Segment Open

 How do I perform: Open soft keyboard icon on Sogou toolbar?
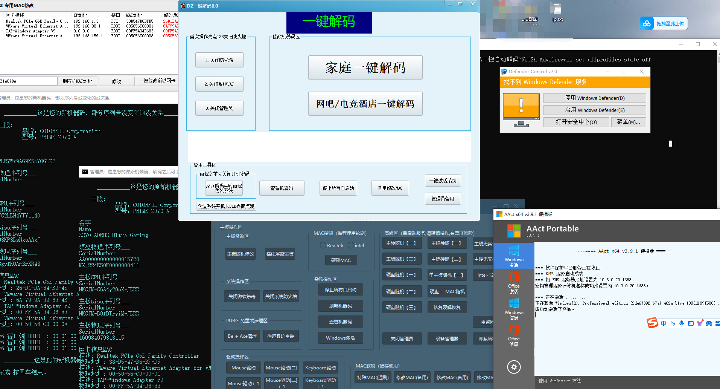point(691,323)
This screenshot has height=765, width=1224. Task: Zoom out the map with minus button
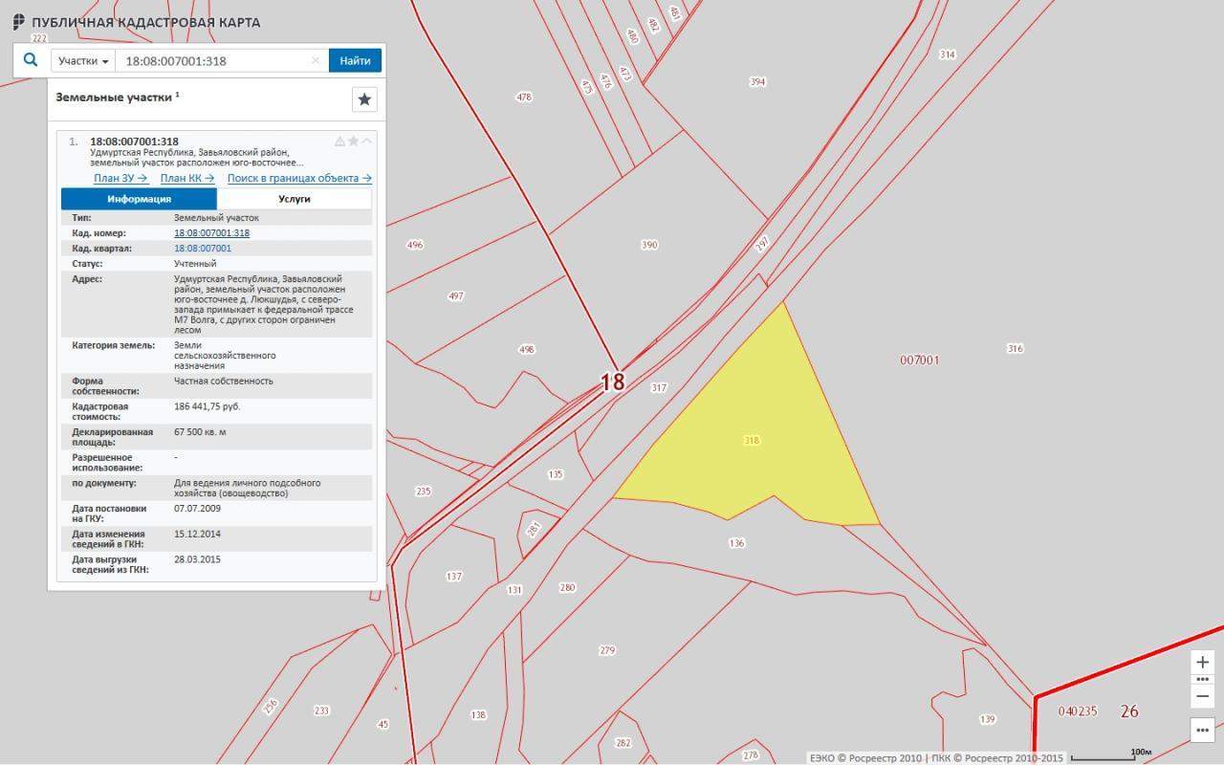coord(1203,696)
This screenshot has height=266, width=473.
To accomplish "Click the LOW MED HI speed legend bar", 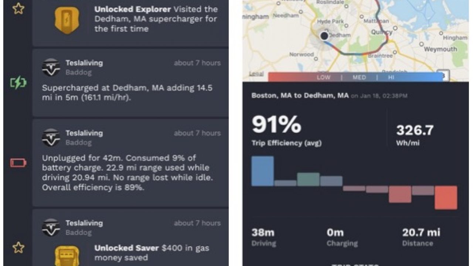I will 355,77.
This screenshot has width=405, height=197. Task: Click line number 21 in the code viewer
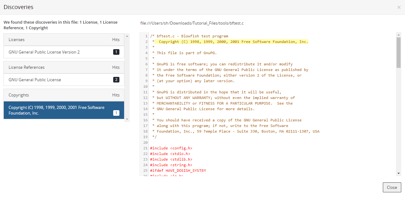(145, 148)
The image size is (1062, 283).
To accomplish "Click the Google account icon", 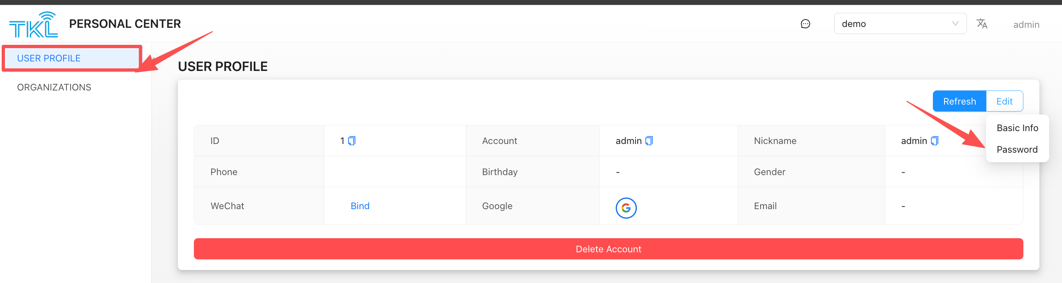I will [626, 208].
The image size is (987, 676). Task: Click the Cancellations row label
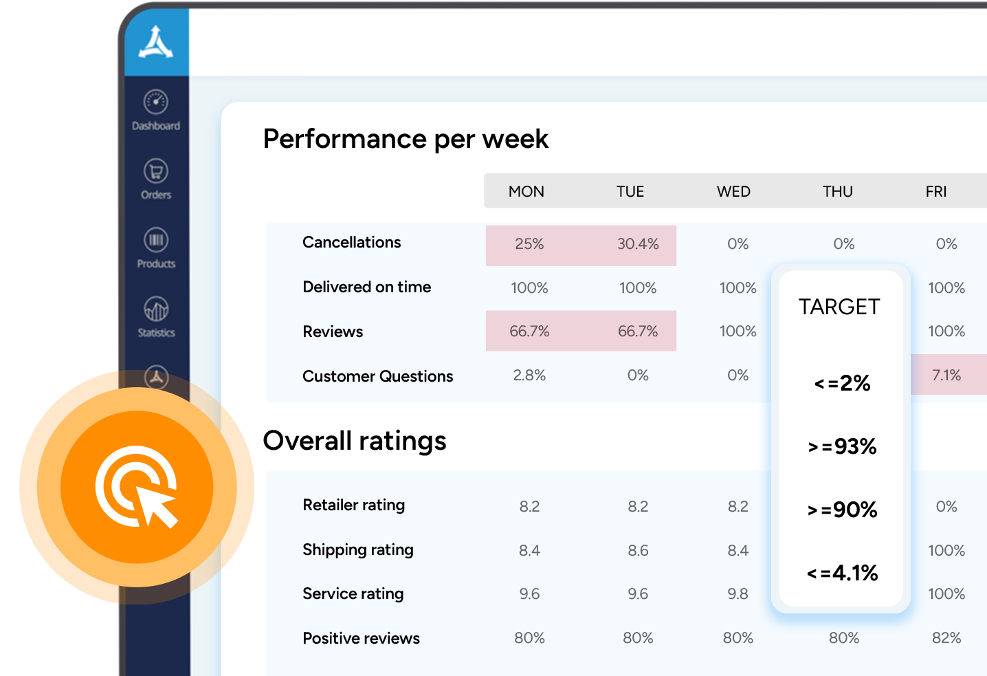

Segment Closed

→ Work instruction:
Only a number should come back: the count of lines above that include "size".

→ Task answer:
2